> _Exercise prompt_:
Count the lines in the items below that contain the string "height", and give only that number.

> _Records for this exercise_:
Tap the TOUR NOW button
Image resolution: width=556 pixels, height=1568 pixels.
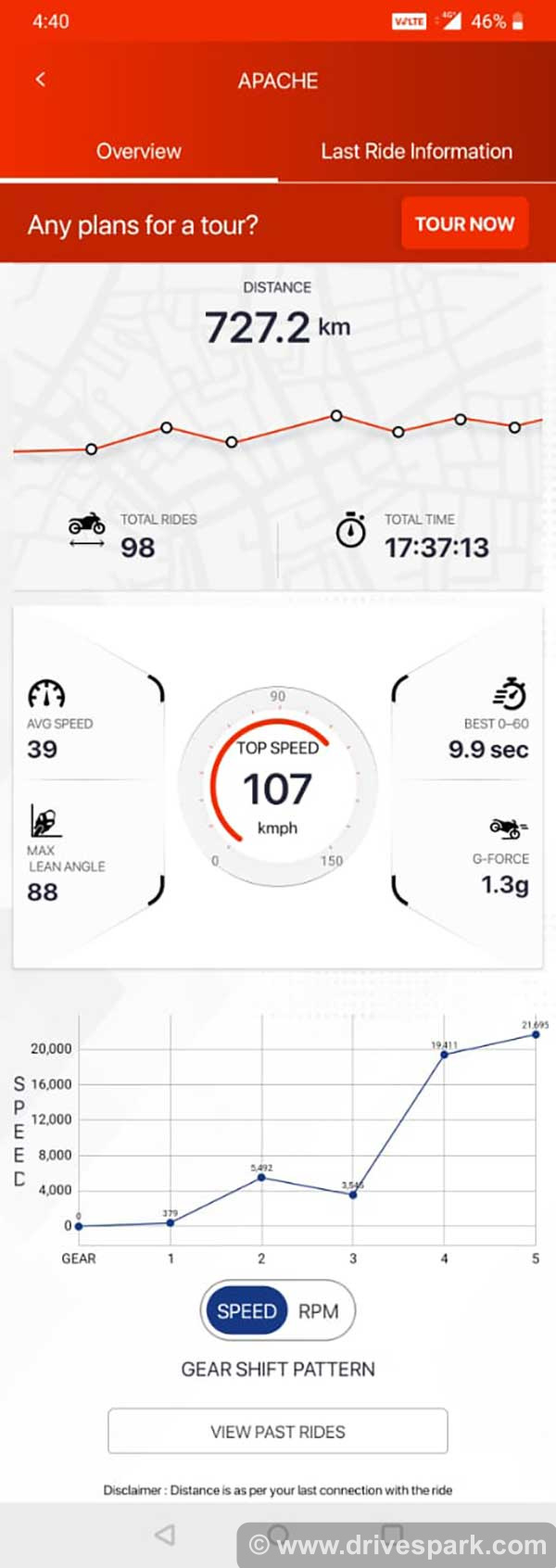(464, 223)
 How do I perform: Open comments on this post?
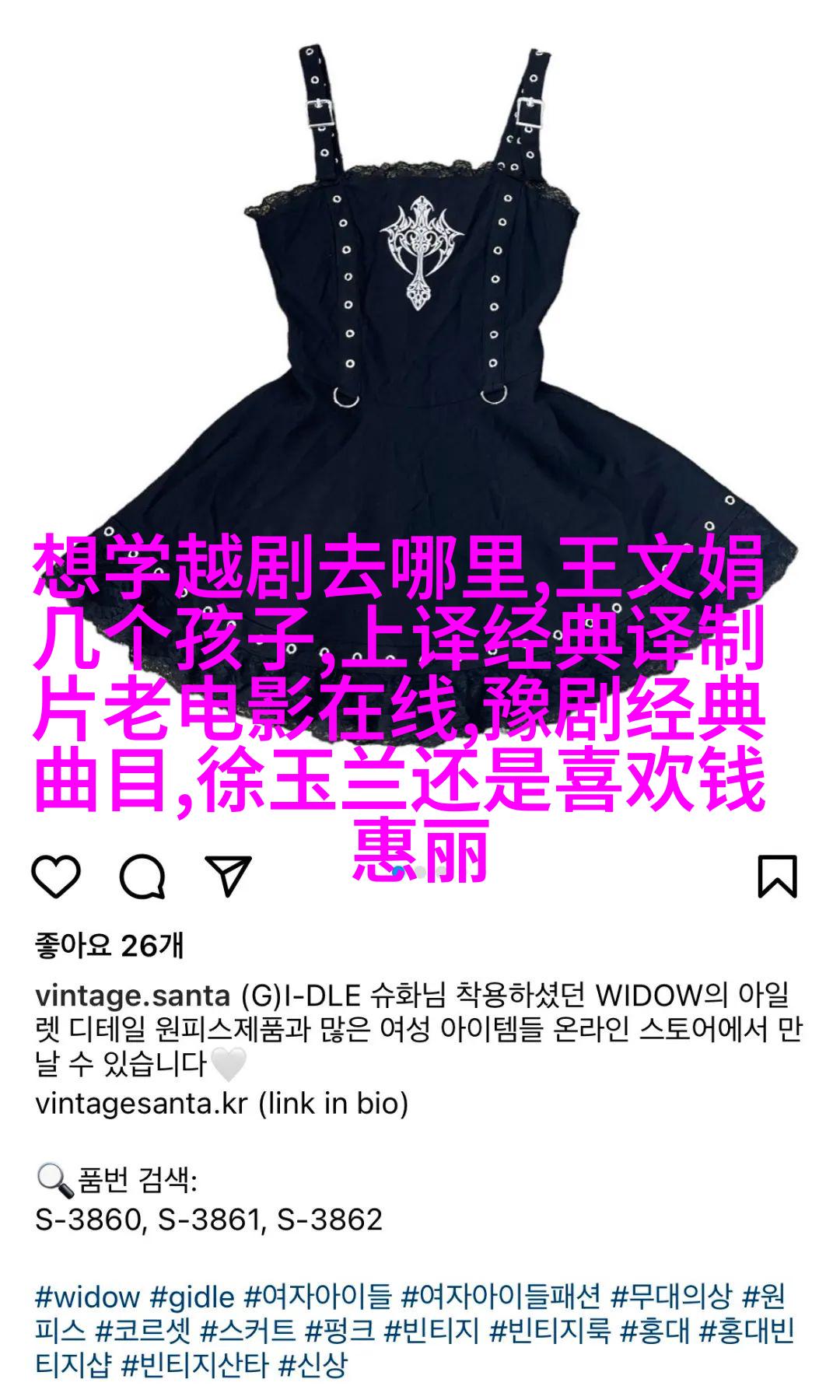click(x=142, y=877)
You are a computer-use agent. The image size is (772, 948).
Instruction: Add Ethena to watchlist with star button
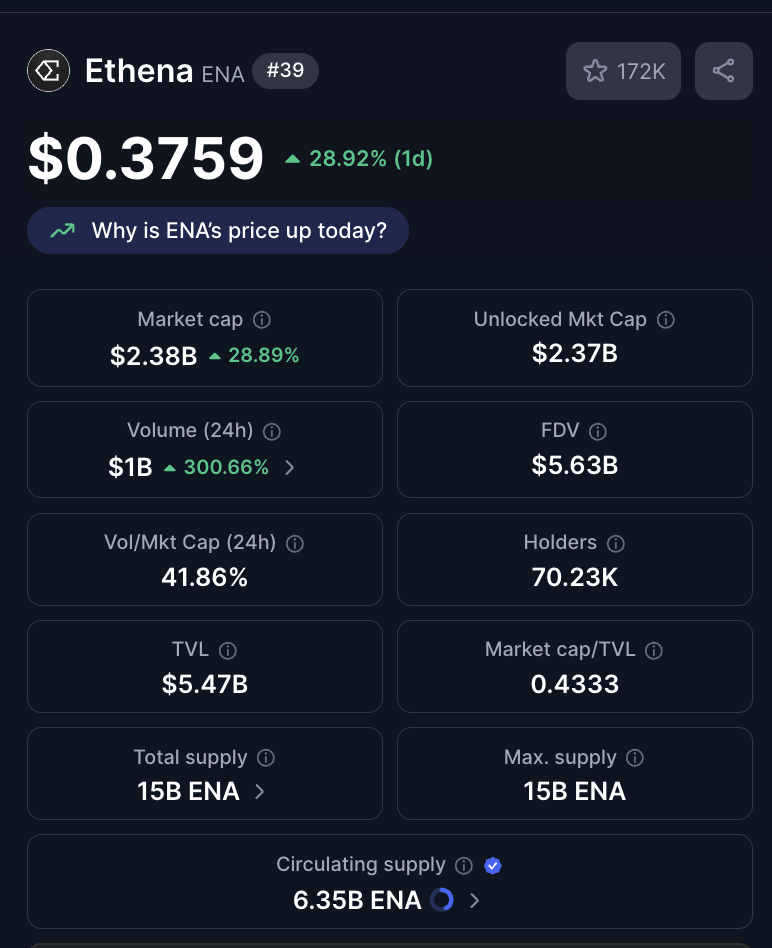(x=623, y=71)
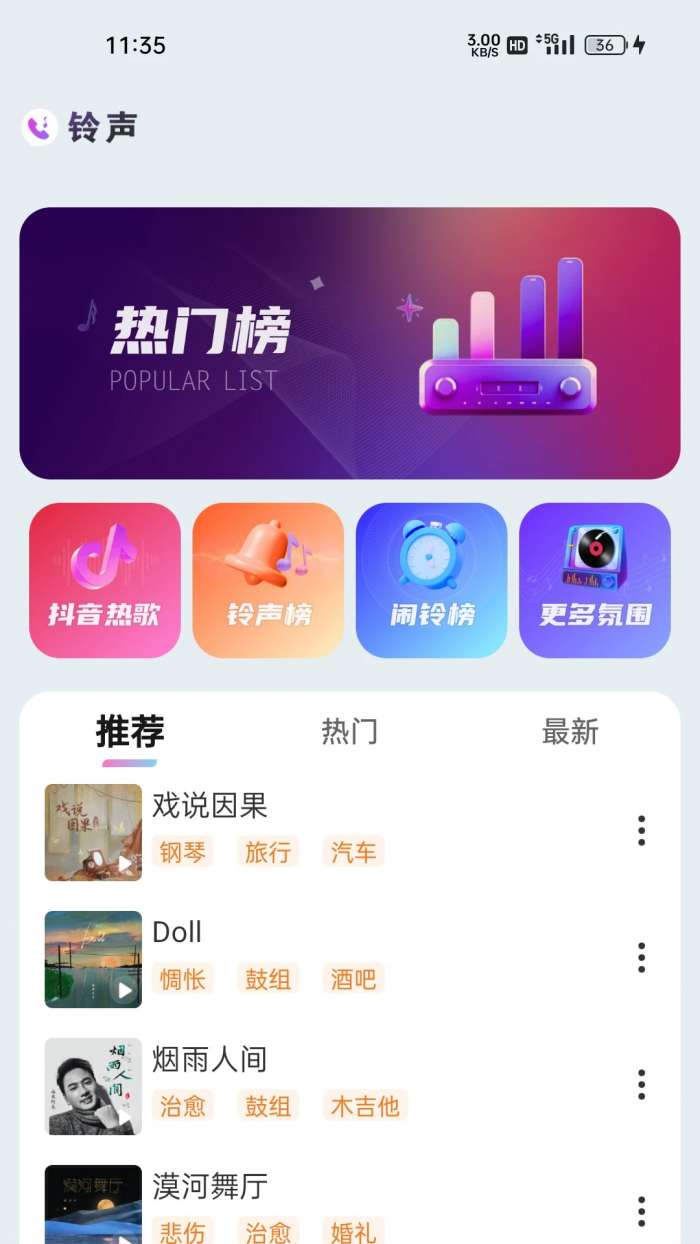Select the 推荐 tab
Screen dimensions: 700x1244
tap(130, 732)
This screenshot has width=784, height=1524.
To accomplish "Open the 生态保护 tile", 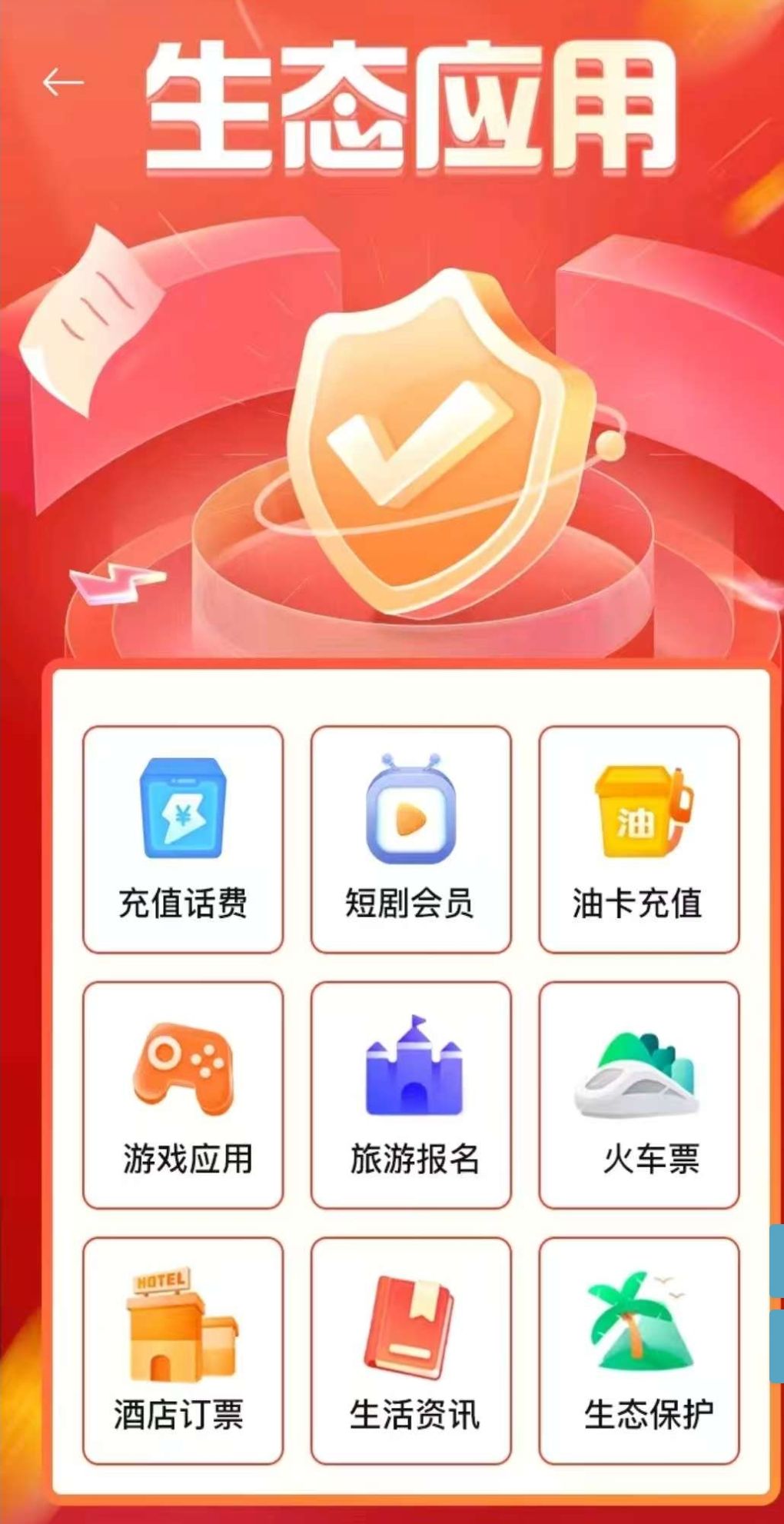I will [x=639, y=1350].
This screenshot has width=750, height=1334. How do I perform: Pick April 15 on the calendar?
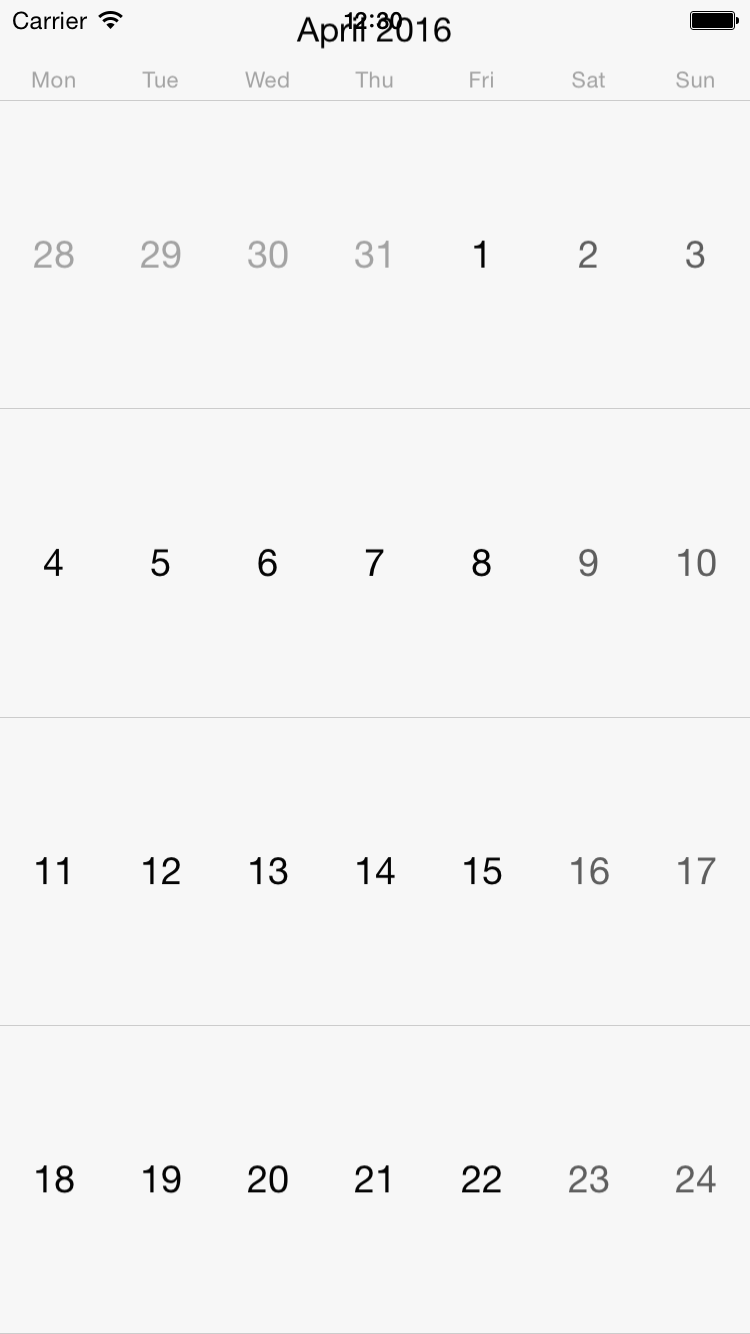(x=481, y=871)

> _Solved problem_:
3